● WHAT YOU ARE ASKED TO DO:
Reproduce the records exactly.

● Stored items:
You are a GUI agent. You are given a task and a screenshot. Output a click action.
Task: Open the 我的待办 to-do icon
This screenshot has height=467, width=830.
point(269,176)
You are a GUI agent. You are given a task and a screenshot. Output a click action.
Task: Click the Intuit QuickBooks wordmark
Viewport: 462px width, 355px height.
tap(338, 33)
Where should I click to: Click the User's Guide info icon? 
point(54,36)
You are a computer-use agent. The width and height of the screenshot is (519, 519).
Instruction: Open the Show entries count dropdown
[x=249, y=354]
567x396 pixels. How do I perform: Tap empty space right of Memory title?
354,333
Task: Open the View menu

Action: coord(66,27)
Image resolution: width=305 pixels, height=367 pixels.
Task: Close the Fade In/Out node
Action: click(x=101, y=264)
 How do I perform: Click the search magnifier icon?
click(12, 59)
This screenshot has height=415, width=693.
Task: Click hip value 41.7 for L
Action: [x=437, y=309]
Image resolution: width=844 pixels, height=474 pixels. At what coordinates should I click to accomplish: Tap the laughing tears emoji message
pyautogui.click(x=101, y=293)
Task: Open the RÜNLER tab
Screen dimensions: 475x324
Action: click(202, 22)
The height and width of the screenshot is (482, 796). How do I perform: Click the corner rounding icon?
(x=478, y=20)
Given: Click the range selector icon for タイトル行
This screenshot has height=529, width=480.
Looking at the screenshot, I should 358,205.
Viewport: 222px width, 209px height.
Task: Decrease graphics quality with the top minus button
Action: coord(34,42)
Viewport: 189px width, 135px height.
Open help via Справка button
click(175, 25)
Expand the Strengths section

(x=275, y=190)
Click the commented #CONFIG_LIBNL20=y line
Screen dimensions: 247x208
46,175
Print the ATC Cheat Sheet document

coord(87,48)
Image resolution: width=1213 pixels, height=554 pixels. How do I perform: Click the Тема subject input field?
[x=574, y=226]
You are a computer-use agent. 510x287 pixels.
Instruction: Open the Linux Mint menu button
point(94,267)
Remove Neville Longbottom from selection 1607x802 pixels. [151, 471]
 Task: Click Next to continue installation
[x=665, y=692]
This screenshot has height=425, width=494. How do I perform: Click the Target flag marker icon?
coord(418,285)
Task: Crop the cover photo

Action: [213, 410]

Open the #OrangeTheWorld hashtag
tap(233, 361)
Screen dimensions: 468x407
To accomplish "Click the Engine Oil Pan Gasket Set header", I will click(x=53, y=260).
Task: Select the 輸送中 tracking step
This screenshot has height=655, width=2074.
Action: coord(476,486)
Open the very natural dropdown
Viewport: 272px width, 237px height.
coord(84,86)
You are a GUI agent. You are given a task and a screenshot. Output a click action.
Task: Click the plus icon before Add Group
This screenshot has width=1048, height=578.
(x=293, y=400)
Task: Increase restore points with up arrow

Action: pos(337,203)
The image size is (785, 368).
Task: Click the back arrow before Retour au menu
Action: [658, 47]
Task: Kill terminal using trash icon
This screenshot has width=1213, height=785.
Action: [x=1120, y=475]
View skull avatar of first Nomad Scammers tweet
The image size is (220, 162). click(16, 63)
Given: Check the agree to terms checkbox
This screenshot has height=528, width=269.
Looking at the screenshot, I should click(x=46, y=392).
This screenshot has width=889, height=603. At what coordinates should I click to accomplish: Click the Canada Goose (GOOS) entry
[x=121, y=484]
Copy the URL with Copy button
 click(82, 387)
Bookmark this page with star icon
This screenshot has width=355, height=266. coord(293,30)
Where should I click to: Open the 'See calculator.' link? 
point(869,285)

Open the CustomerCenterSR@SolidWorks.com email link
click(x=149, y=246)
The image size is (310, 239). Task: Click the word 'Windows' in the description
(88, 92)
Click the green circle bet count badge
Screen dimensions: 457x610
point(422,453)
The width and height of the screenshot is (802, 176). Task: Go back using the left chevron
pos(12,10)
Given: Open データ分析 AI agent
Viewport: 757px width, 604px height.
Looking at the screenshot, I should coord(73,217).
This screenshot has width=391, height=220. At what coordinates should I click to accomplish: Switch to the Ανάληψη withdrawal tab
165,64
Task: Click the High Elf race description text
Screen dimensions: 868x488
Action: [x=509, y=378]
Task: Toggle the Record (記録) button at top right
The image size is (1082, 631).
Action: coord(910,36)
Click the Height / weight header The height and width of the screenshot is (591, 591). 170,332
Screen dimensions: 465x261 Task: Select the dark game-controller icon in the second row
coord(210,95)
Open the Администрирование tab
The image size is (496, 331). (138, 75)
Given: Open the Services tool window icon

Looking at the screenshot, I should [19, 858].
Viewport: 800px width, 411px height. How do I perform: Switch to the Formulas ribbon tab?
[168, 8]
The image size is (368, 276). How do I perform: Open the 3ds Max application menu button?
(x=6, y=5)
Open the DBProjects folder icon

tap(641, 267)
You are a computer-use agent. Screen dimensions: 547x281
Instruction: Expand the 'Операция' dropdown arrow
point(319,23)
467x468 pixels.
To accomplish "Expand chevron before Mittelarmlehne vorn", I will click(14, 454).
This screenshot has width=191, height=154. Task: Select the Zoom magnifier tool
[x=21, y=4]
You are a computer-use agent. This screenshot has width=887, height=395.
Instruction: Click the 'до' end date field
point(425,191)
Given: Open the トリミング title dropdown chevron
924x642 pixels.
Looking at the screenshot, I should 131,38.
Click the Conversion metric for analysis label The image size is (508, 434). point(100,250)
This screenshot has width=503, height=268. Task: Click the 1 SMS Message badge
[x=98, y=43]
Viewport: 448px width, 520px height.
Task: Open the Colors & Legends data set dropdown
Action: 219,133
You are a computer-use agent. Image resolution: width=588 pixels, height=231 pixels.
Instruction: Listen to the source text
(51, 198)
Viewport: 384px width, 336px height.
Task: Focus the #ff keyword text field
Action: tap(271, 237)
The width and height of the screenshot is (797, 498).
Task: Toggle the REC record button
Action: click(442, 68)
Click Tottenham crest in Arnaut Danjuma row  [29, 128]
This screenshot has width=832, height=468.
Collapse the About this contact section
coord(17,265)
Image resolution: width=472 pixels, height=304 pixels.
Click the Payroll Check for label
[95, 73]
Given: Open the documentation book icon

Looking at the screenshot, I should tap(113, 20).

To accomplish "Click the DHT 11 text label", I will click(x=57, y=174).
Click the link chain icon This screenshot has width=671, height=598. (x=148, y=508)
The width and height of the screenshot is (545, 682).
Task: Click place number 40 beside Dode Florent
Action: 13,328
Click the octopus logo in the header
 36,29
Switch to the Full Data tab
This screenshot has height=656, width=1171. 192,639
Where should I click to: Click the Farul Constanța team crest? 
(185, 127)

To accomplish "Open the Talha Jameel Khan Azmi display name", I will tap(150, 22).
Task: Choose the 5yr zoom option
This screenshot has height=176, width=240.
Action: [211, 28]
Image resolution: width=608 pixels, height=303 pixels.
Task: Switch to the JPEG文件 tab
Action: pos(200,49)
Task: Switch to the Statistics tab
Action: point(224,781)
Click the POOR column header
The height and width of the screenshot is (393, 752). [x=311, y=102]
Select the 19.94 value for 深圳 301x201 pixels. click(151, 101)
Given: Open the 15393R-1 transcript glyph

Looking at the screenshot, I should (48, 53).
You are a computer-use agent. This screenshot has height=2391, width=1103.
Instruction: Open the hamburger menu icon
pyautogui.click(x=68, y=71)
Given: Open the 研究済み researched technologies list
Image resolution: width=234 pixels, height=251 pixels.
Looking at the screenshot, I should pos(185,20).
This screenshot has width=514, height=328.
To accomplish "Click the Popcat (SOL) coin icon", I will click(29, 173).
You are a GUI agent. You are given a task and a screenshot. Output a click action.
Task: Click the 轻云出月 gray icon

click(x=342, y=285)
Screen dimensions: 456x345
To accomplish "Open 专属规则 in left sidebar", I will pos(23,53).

● EXERCISE ANSWER:
You are a GUI agent. You are given a task and a screenshot. Output a click action.
Task: Open the 我的待办 to-do icon
This screenshot has height=467, width=830.
point(269,176)
You are a GUI agent. You are given a task and a screenshot. Output a click action.
Task: Click the Intuit QuickBooks wordmark
Viewport: 462px width, 355px height.
tap(338, 33)
Where should I click to: Click the User's Guide info icon? 
point(54,36)
You are a computer-use agent. The width and height of the screenshot is (519, 519).
Instruction: Open the Show entries count dropdown
[x=249, y=354]
567x396 pixels. How do I perform: Tap empty space right of Memory title?
354,333
Task: Open the View menu

Action: coord(66,27)
Image resolution: width=305 pixels, height=367 pixels.
Task: Close the Fade In/Out node
Action: click(x=101, y=264)
 How do I perform: Click the search magnifier icon?
click(12, 59)
This screenshot has height=415, width=693.
Task: Click hip value 41.7 for L
Action: [x=437, y=309]
Image resolution: width=844 pixels, height=474 pixels. At what coordinates should I click to accomplish: Tap the laughing tears emoji message
pyautogui.click(x=101, y=293)
Task: Open the RÜNLER tab
Screen dimensions: 475x324
Action: click(202, 22)
The height and width of the screenshot is (482, 796). How do I perform: Click the corner rounding icon?
(x=478, y=20)
Given: Click the range selector icon for タイトル行
This screenshot has height=529, width=480.
Looking at the screenshot, I should 358,205.
Viewport: 222px width, 209px height.
Task: Decrease graphics quality with the top minus button
Action: coord(34,42)
Viewport: 189px width, 135px height.
Open help via Справка button
click(175, 25)
Expand the Strengths section

(x=275, y=190)
Click the commented #CONFIG_LIBNL20=y line
Screen dimensions: 247x208
46,175
Print the ATC Cheat Sheet document

coord(87,48)
Image resolution: width=1213 pixels, height=554 pixels. How do I perform: Click the Тема subject input field?
[x=574, y=226]
You are a computer-use agent. 510x287 pixels.
Instruction: Open the Linux Mint menu button
point(94,267)
Remove Neville Longbottom from selection 1607x802 pixels. [151, 471]
 Task: Click Next to continue installation
[x=665, y=692]
This screenshot has height=425, width=494. How do I perform: Click the Target flag marker icon?
coord(418,285)
Task: Crop the cover photo

Action: [213, 410]

Open the #OrangeTheWorld hashtag
tap(233, 361)
Screen dimensions: 468x407
To accomplish "Click the Engine Oil Pan Gasket Set header", I will click(x=53, y=260).
Task: Select the 輸送中 tracking step
This screenshot has height=655, width=2074.
Action: coord(476,486)
Open the very natural dropdown
Viewport: 272px width, 237px height.
coord(84,86)
You are a GUI agent. You are given a task and a screenshot. Output a click action.
Task: Click the plus icon before Add Group
This screenshot has width=1048, height=578.
(x=293, y=400)
Task: Increase restore points with up arrow

Action: pos(337,203)
The image size is (785, 368).
Task: Click the back arrow before Retour au menu
Action: [658, 47]
Task: Kill terminal using trash icon
This screenshot has width=1213, height=785.
Action: [x=1120, y=475]
View skull avatar of first Nomad Scammers tweet
The image size is (220, 162). click(16, 63)
Given: Check the agree to terms checkbox
This screenshot has height=528, width=269.
Looking at the screenshot, I should click(x=46, y=392).
This screenshot has width=889, height=603. At what coordinates should I click to accomplish: Click the Canada Goose (GOOS) entry
[x=121, y=484]
Copy the URL with Copy button
 click(82, 387)
Bookmark this page with star icon
This screenshot has width=355, height=266. coord(293,30)
Where should I click to: Open the 'See calculator.' link? 
point(869,285)

Open the CustomerCenterSR@SolidWorks.com email link
click(x=149, y=246)
The image size is (310, 239). Task: Click the word 'Windows' in the description
(88, 92)
Click the green circle bet count badge
Screen dimensions: 457x610
point(422,453)
The width and height of the screenshot is (802, 176). Task: Go back using the left chevron
pos(12,10)
Given: Open データ分析 AI agent
Viewport: 757px width, 604px height.
Looking at the screenshot, I should coord(73,217).
This screenshot has width=391, height=220. At what coordinates should I click to accomplish: Switch to the Ανάληψη withdrawal tab
165,64
Task: Click the High Elf race description text
Screen dimensions: 868x488
Action: [x=509, y=378]
Task: Toggle the Record (記録) button at top right
The image size is (1082, 631).
Action: coord(910,36)
Click the Height / weight header The height and width of the screenshot is (591, 591). 170,332
Screen dimensions: 465x261 Task: Select the dark game-controller icon in the second row
coord(210,95)
Open the Администрирование tab
The image size is (496, 331). (138, 75)
Given: Open the Services tool window icon

Looking at the screenshot, I should [19, 858].
Viewport: 800px width, 411px height. How do I perform: Switch to the Formulas ribbon tab?
[168, 8]
The image size is (368, 276). How do I perform: Open the 3ds Max application menu button?
(x=6, y=5)
Open the DBProjects folder icon

tap(641, 267)
You are a computer-use agent. Screen dimensions: 547x281
Instruction: Expand the 'Операция' dropdown arrow
point(319,23)
467x468 pixels.
To accomplish "Expand chevron before Mittelarmlehne vorn", I will click(14, 454).
This screenshot has width=191, height=154. Task: Select the Zoom magnifier tool
[x=21, y=4]
You are a computer-use agent. This screenshot has width=887, height=395.
Instruction: Click the 'до' end date field
point(425,191)
Given: Open the トリミング title dropdown chevron
924x642 pixels.
Looking at the screenshot, I should 131,38.
Click the Conversion metric for analysis label The image size is (508, 434). point(100,250)
This screenshot has width=503, height=268. Task: Click the 1 SMS Message badge
[x=98, y=43]
Viewport: 448px width, 520px height.
Task: Open the Colors & Legends data set dropdown
Action: 219,133
You are a computer-use agent. Image resolution: width=588 pixels, height=231 pixels.
Instruction: Listen to the source text
(51, 198)
Viewport: 384px width, 336px height.
Task: Focus the #ff keyword text field
Action: tap(271, 237)
The width and height of the screenshot is (797, 498).
Task: Toggle the REC record button
Action: click(442, 68)
Click Tottenham crest in Arnaut Danjuma row  [29, 128]
This screenshot has width=832, height=468.
Collapse the About this contact section
coord(17,265)
Image resolution: width=472 pixels, height=304 pixels.
Click the Payroll Check for label
[95, 73]
Given: Open the documentation book icon

Looking at the screenshot, I should tap(113, 20).

To accomplish "Click the DHT 11 text label", I will click(x=57, y=174).
Click the link chain icon This screenshot has width=671, height=598. (x=148, y=508)
The width and height of the screenshot is (545, 682).
Task: Click place number 40 beside Dode Florent
Action: 13,328
Click the octopus logo in the header
 36,29
Switch to the Full Data tab
This screenshot has height=656, width=1171. 192,639
Where should I click to: Click the Farul Constanța team crest? 
(185, 127)

To accomplish "Open the Talha Jameel Khan Azmi display name", I will tap(150, 22).
Task: Choose the 5yr zoom option
This screenshot has height=176, width=240.
Action: [211, 28]
Image resolution: width=608 pixels, height=303 pixels.
Task: Switch to the JPEG文件 tab
Action: pos(200,49)
Task: Switch to the Statistics tab
Action: point(224,781)
Click the POOR column header
The height and width of the screenshot is (393, 752). [x=311, y=102]
Select the 19.94 value for 深圳 301x201 pixels. click(151, 101)
Given: Open the 15393R-1 transcript glyph

Looking at the screenshot, I should (48, 53).
You are a computer-use agent. This screenshot has height=2391, width=1103.
Instruction: Open the hamburger menu icon
pyautogui.click(x=68, y=71)
Given: Open the 研究済み researched technologies list
Image resolution: width=234 pixels, height=251 pixels.
Looking at the screenshot, I should pos(185,20).
This screenshot has width=514, height=328.
To accomplish "Click the Popcat (SOL) coin icon", I will click(29, 173).
You are a GUI agent. You are given a task and a screenshot. Output a click action.
Task: Click the 轻云出月 gray icon

click(x=342, y=285)
Screen dimensions: 456x345
To accomplish "Open 专属规则 in left sidebar", I will pos(23,53).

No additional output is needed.